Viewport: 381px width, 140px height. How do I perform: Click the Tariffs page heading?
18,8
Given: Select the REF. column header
........
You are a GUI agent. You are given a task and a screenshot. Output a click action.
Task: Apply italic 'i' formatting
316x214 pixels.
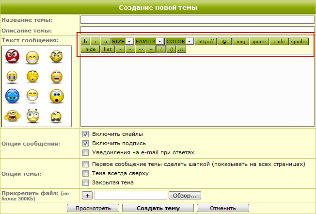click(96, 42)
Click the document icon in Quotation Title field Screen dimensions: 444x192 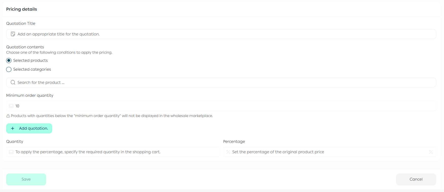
........
In the listing above, find the line containing "You are a GUI" and the line containing "Click the document", then print exactly those two lines and every line between them, minus the pictures.

You are a GUI agent. You are given a task and a screenshot. Output a click action.
Task: Apply italic 'i' formatting
316x214 pixels.
click(96, 42)
Click the document icon in Quotation Title field Screen dimensions: 444x192 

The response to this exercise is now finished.